Если угодно, можно рассматривать весь этот комико-эротический жанр: повествование, песенку, фарс - как дикую поросль, появлявшуюся на стволе эпиталамы. Однако связь их с возможным источником давно потеряна, сами по себе они стали литературным жанром, комическое воздействие сделалось самостоятельной целью. Только вид комического остается здесь тем же, что и в эпиталаме: он основывается по большей части на символическом обозначении предметов, имеющих сексуальный характер, или же на травестийном описании половой любви в терминах различных ремесел. Почти каждое ремесло или занятие ссужало своей лексикой эротические аллегории - тогда с этим обстояло дело так же, как и всегда. Естественно, что в XIV-XV вв. такой материал давали прежде всего турниры, охота и музыка8. Трактовка любовных историй в форме судебных тяжб, как это имеет место в Arrestz d'amour [Приговорах любви], фактически не подпадает под категорию травести. Имелась, однако, другая область, особенно любимая для воплощения эротического: сфера церковного. Выражение сексуального в терминах церковного культа практиковалось в Средние века с особенной легкостью. Cent nouvelles nouvelles употребляют в неприличном смысле лишь такие слова, как «b?nir» или «confesser», либо игру слов «saints» и «seins»9*, что повторяется неустанно.
116
Однако при более утонченном подходе церковно-эротические аллегории развиваются в самостоятельную литературную форму. Это поэтический круг чувствительного Шарля Орлеанского, который несчастную любовь облекает в формы монашеской аскезы, литургии и мученичества: поэты именуют себя, в соответствии с незадолго перед тем проведенной реформой францисканского ордена, «les amoureux de l'observance»10*. Здесь возникает как бы иронический pendant к неизменной серьезности dolce stil nuovo. Святотатственная тенденция, однако, наполовину смягчается проникновенностью чувства влюбленности.
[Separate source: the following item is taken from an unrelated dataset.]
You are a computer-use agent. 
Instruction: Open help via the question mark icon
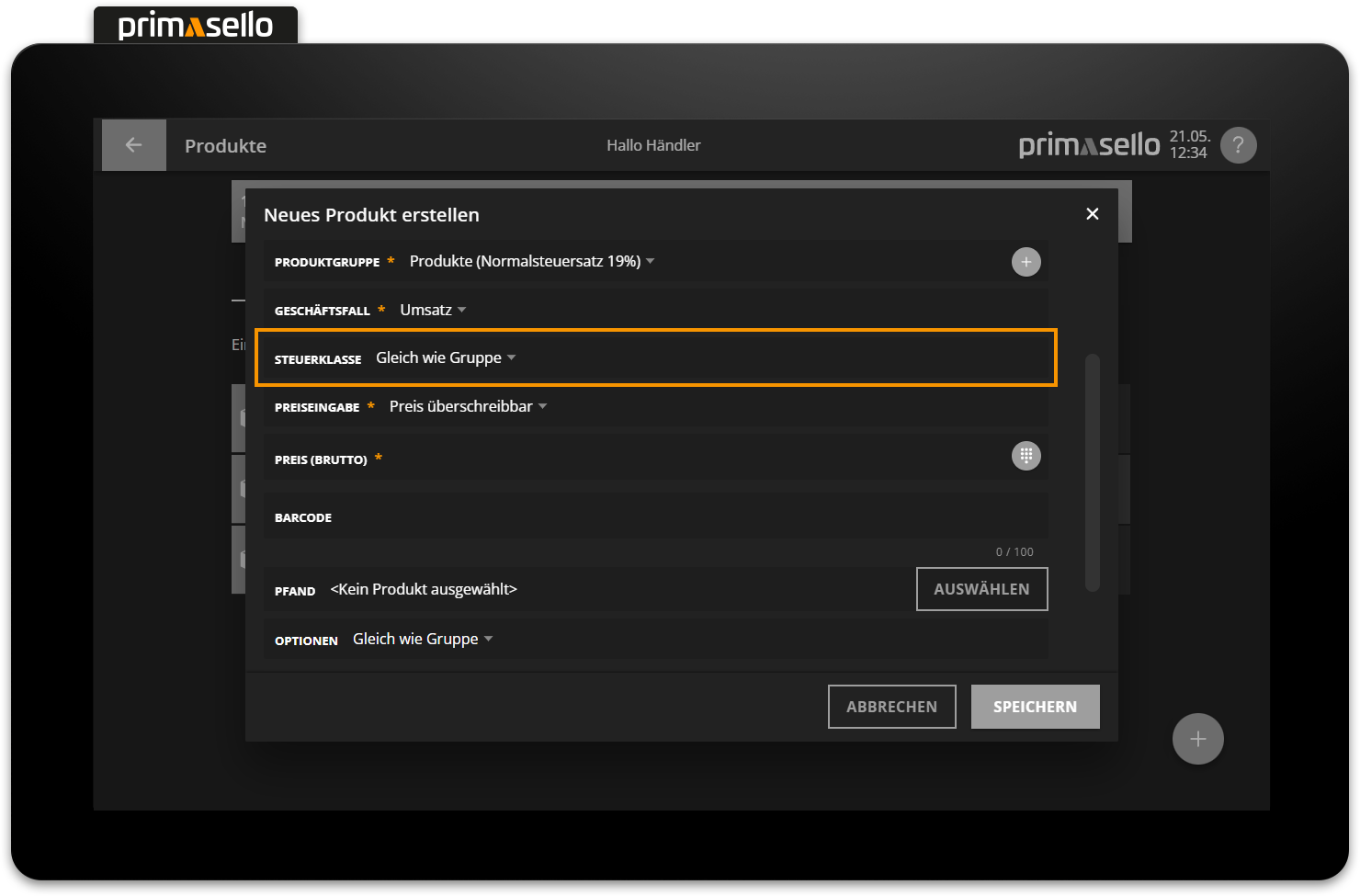[x=1238, y=145]
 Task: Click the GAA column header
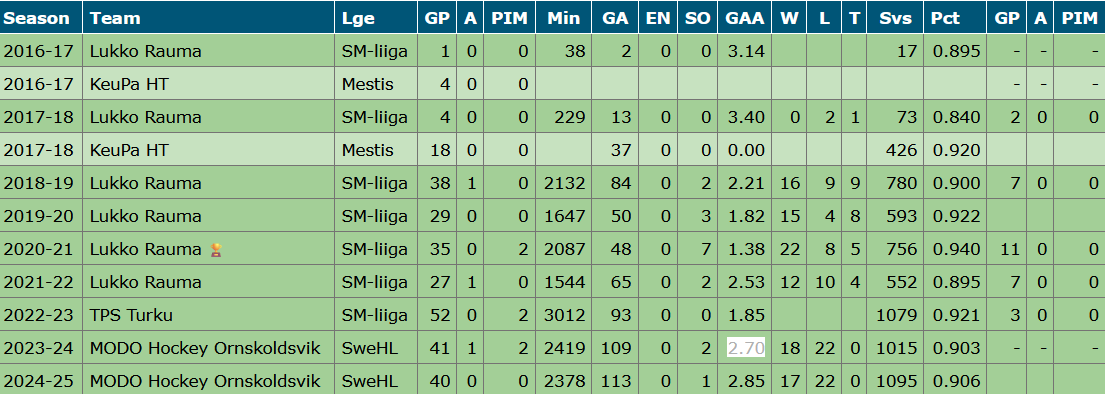pos(745,18)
«Ce sont ici les dix commendemens, Vray Dieu d'amours...» [«Вот десять заповедей, Боже правый Утех любовных...»]
Так происходит снижение десяти заповедей. Или же обета, данного на Евангелии:
«Lors m'appella, et me fist les mains mettre Sur ung livre, en me faisant promettre Que feroye loyaument mon devoir Des points d'amour...»9 [«Призвавши, руки повелела дать, На книгу возложить и обещать, Что долг свой буду свято я блюсти В делах любви...»]
Поэт говорит об умершем влюбленном:
«Et j'ay espoir que brief ou paradis Des amoureux sera moult hault assis, Comme martir et tr?s honnor? saint» [«Надеюсь я, сподобится он рая Влюбленных, где, высоко восседая, Как мученик пребудет и святой»].
И о своей собственной умершей возлюбленной:
«J'ay fait l'obs?que de ma dame Dedens le moustier amoureux, Et le service pour son ?me A chant? Penser doloreux. Mains sierges de Soupirs piteux Ont est? en son luminaire, Aussi j'ay fait la tombe faire De Regrets...»10 [«Ее на пышном расставанье В святой обители влюбленных Отпело Скорбно Вспоминанье; И множество свечей зажженных, Из горьких Вздохов сотворенных, Там было, свет дабы излить. Ей гроб велел я сотворить Из Пеней...»]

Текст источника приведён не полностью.